:: YOUR OBJECTIVE ::
Rewrite the rows from the line containing "Given: Click the" through the line containing "Where should I", putting "right-click menu" in place of "context menu" and changing nothing else. Leave the pictures out of your answer.

:: RAW DATA ::
******************************

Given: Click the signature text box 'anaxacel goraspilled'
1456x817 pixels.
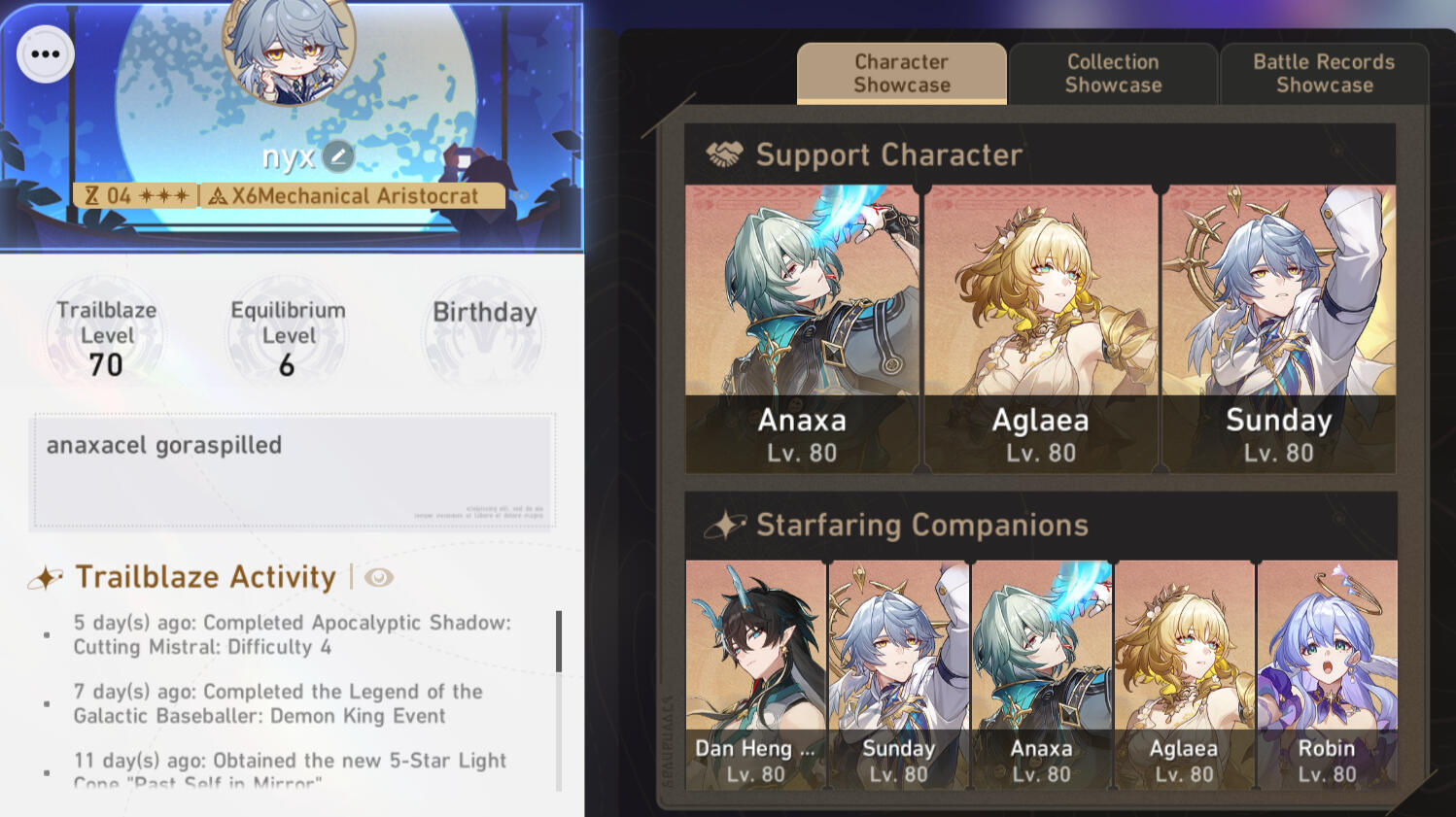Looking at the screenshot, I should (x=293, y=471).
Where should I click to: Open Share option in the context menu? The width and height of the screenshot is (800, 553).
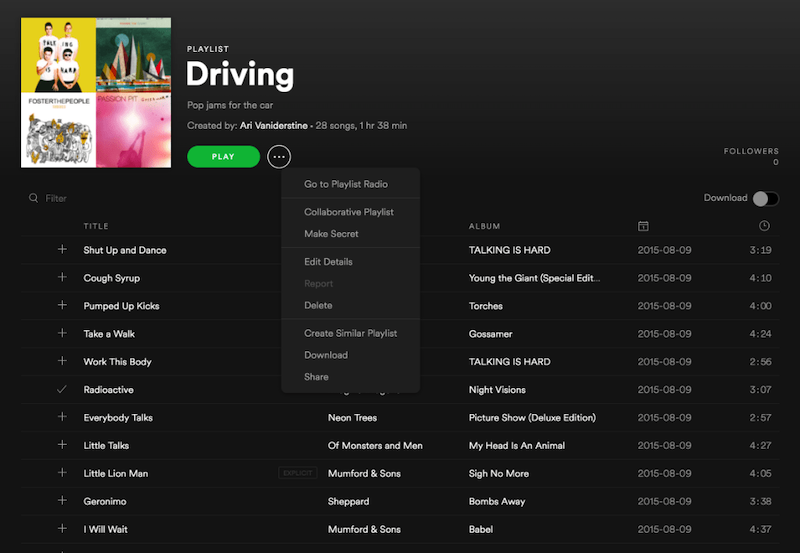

******************************

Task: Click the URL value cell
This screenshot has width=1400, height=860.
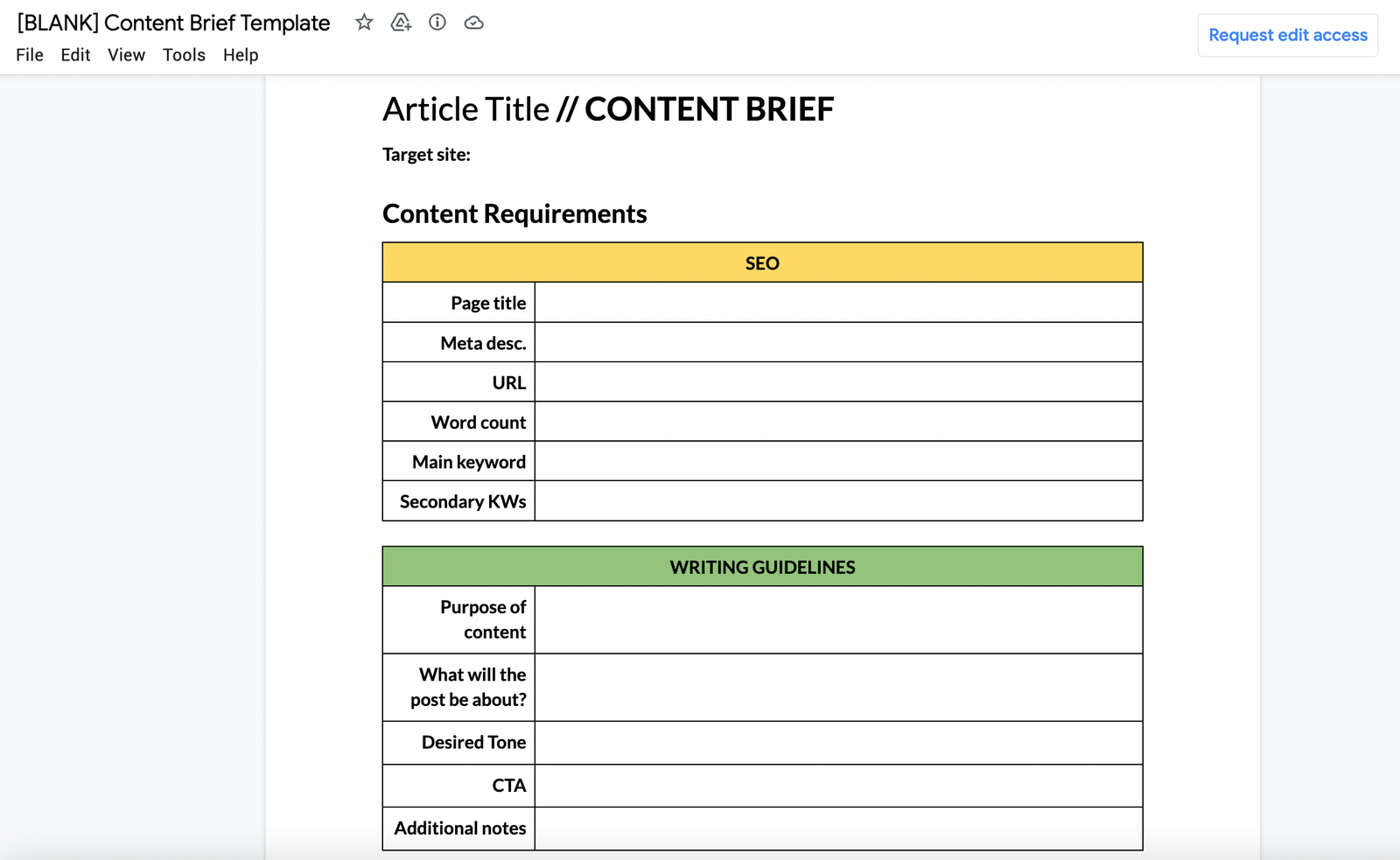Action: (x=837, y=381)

******************************

:: EXERCISE RESPONSE ::
Given: Click the signature text box 'anaxacel goraspilled'
1456x817 pixels.
Looking at the screenshot, I should (x=293, y=471).
Where should I click to: Open Share option in the right-click menu? The width and height of the screenshot is (800, 553).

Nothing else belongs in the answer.